After opening on the awfulness of attending an all-boys school, which raised some very good and pithy points about single sex education, Foot moved on to married couples going on holiday, embarking on one of his famed tirades, building to a point of exhausted fury in the mimicry of an ageing couple, ending with sweat dripping from his brow. His act certainly is high energy, and judging by the levels of laughter, people find his fit hilarious. This technique of repetition of a simple idea, building up to levels of frustration never before seen reoccurs several times throughout the set; in isolation, these are funny, but they seem to cover for what appears to be a sparsity in material, and the device is overused.
A series of “literal surrealist” scenarios follow.
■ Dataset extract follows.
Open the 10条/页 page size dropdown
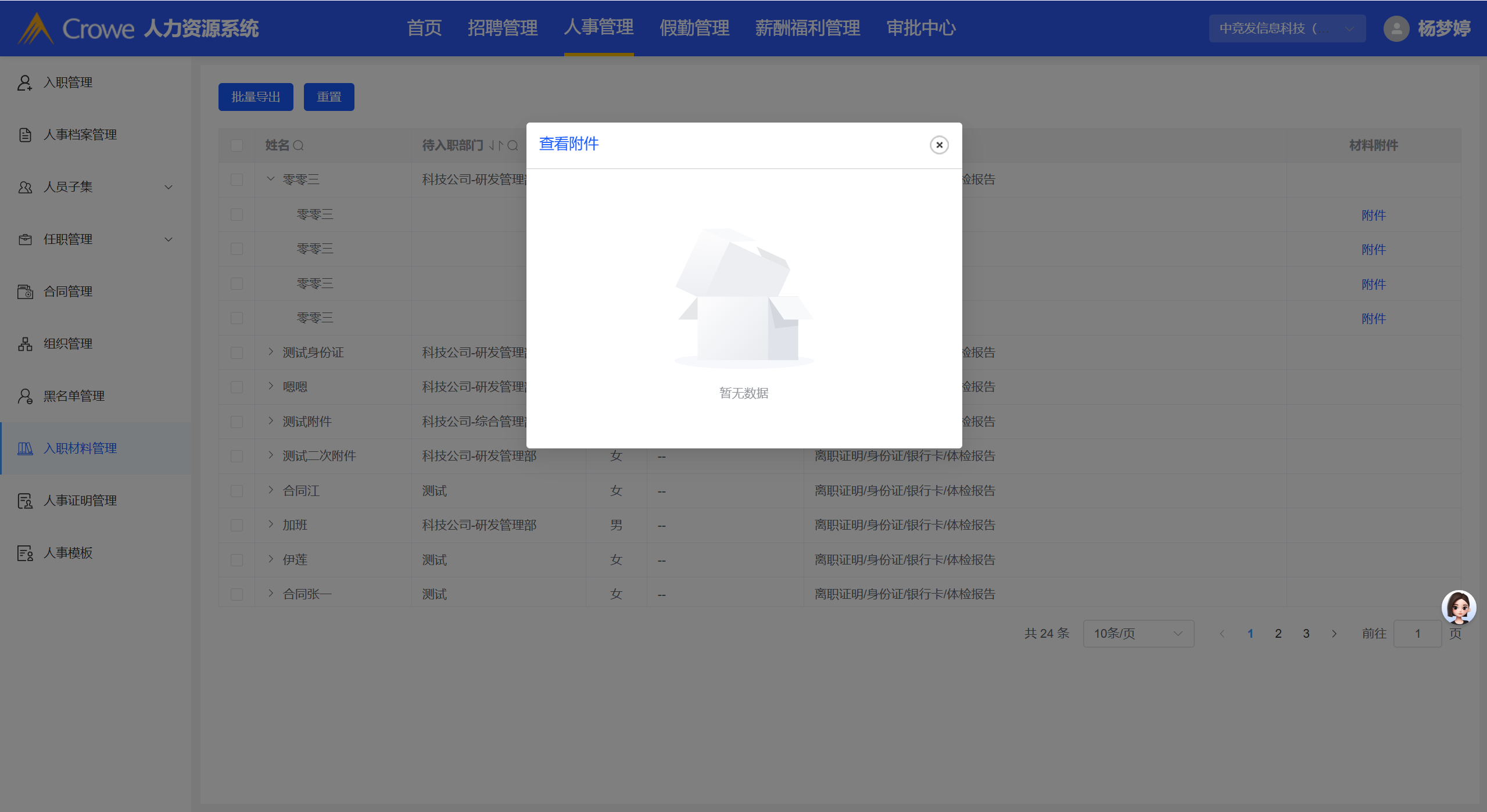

This is a form of comedy coined on the spot by Foot, indicating “comedy that is possible but highly unlikely”, all possessing the common punchline that there is no punchline. They are surrealist at best, incoherent at worst, with a few interesting commentaries in the middle. There are admittedly some fantastic one-liners in this part, and his delivery is like no other, but once again, it’s just not really my thing.
Foot’s show does leave much room for audience participation, culminating in getting the most kind-looking member of the front row to punch an adorable stuffed animal in the face. Foot certainly knows how to rouse a crowd, and his fans seem to adore him; one man next to me had literal tears of laughter rolling down his face. His delivery certainly relies on his eccentricity and his wild movement, in addition to the rants and tirades that are almost synonymous to his name. The material however felt sparse, with punchlines being repeated far too often; sections that could have come to a comic close much sooner were drawn out for minutes at a time. As a performer, Foot has many aspects to be appreciated. For witty, pithy and quick comedy however, Paul Foot’s ‘Tis Pity She’s a Piglet is probably not for you.